Bonus points if he's coaching Da Bears.
I'd watch that. Jeff Bridges could be his DC.
As long as DC = Dude Coordinator.
Ivan Sergei looks just like Tom Brady so ill take him at QB.
Greatest football movie ever has already been made
People actually thought this movie was good?
Of course, I mean it was realistic, even fictional OSU quarterbacks flopped in the NFL.
The internet needs a sarcasm font apparently...
Jon Voight to reprise his role as Bud "Biggest asswipe douchebag coach ever" Kilmer
James Van Der Beek's career could certainly use the boost.

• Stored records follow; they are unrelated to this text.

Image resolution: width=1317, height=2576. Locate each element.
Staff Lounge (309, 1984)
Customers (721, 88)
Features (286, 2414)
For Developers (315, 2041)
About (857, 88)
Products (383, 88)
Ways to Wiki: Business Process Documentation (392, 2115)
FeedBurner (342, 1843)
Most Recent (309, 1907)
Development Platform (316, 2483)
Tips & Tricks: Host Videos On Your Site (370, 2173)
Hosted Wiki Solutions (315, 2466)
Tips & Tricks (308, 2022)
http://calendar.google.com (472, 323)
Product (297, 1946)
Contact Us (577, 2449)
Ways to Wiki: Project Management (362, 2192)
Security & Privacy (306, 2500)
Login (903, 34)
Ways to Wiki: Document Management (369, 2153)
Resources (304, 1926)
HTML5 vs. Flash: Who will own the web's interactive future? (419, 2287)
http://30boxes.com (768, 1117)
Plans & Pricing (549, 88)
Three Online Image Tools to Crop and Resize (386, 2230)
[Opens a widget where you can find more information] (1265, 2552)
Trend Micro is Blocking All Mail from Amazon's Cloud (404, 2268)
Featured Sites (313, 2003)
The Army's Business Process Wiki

Kevin Spacey as the coach that the players hate until halfway through the movie he steps up for them in a big way and earns their respect.
would be the Jordan Kovacs story because it would be a hell of a lot better than Rudy. I would have Mark Wahlberg playing kovacs and would choose John Goodman to play Brady Hoke. Patrick Stewart couldplay Mattison (but he'd have to gain a little weight). Jason Alexander could take a stab at Borges (I think they have a similar tempraments as I can see Al having a fit about the pretzels making him THIRSTY). I know in the Jordan Kovacs story Al would oonly play a very small role, but I think Alexander could do it justice.
For the old staff (who would have to be involved in the story the main guy would have to be Gerg and the only actor I can think of who may be able to do his mane justice is George Clooney. The stuffed animal could be played by the gopher from caddy shack. O.K., I'm outta suggestions now.
HC: Samuel L Jackson
QB: Danny McBride
James Van Der Beek (duh)
Head coach:
Defensive Coordinator:
Needs to gain some weight but has the look down. HOW DOES HE LOOK IN SHADES?
Offensive coordinator:
Anybody who's ever played Uncle Fester.
Bill F*cking Murray as the head coach. After that, nothing really matters.
"I know that's not your middle name. I've been watching you since I was like... Since I could masturbate. I mean, not that they're connected...."
Definitely has to be Jessica Alba... just cuz. We'll figure out the right character and story later.